Su Lautaro, Lukaku e Dzeko: “È un piacere avere Lautaro come compagno, per come lotta in campo mi ha impressionato. Lukaku se sta bene è devastante, non è marcabile. Edin ha un’eleganza fuori dal comune: anche se sta così così, 2-3 soluzioni a partita le trova sempre. E poi Correa: è in difficoltà, cerchiamo di aiutarlo, ma vale gli altri“.
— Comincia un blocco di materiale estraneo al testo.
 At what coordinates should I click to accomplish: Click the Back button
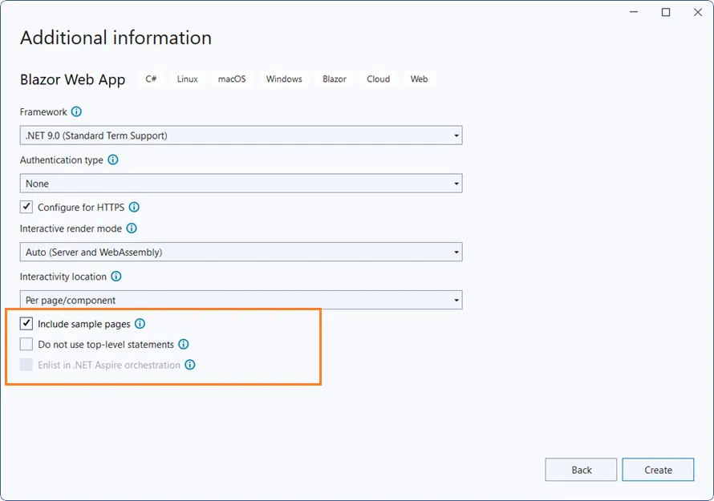580,470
Poi, sul suo passato difficile: “Sì, certo. Quando ho avuto due tumori, non me ne fregava niente. Sapevo di sconfiggerli. Ero quasi contento. Lo so, sembra un paradosso, ma ero sfacciato. Dicevo: “Ok dai, affrontiamoli”, come una partita. Mi ripetevo: “Non ho paura”. Ma poi ho capito che è impossibile non averne. In realtà, la nascondevo, la tenevo dentro. Adesso ogni tanto penso: “E se il tumore torna? Se arriva una terza volta?”. Se dovesse succedere, sarà un’altra sfida da vincere. In fondo, sono cresciuto sfidando mio padre…“.
Acerbi erede di Chiellini in Nazionale? “Noooo… Sono vecchio. Ma ho sempre voglia di migliorarmi,. Altrimenti dalle difficoltà non sarei venuto fuori: sono arrivato qui dopo i fischi alla Lazio e gli insulti social degli interisti per quell’errore in Lazio-Milan. Sono rimasto muto, ho pedalato. E se fossi ancora a Roma, avrei giocato anche lì“.
Allenatore in futuro? “Vorrei farlo. Ma oggi pare quasi una moda, il patentino lo prende anche un idraulico. E va bene, è giusto che tutti abbiano questo sogno. Ma con un limite, si dia la priorità a chi ha giocato. Io mi sento portato, perché capisco i giocatori. E poi ho vissuto tutte le sfumature: ho toccato il fondo e sono andato in alto“.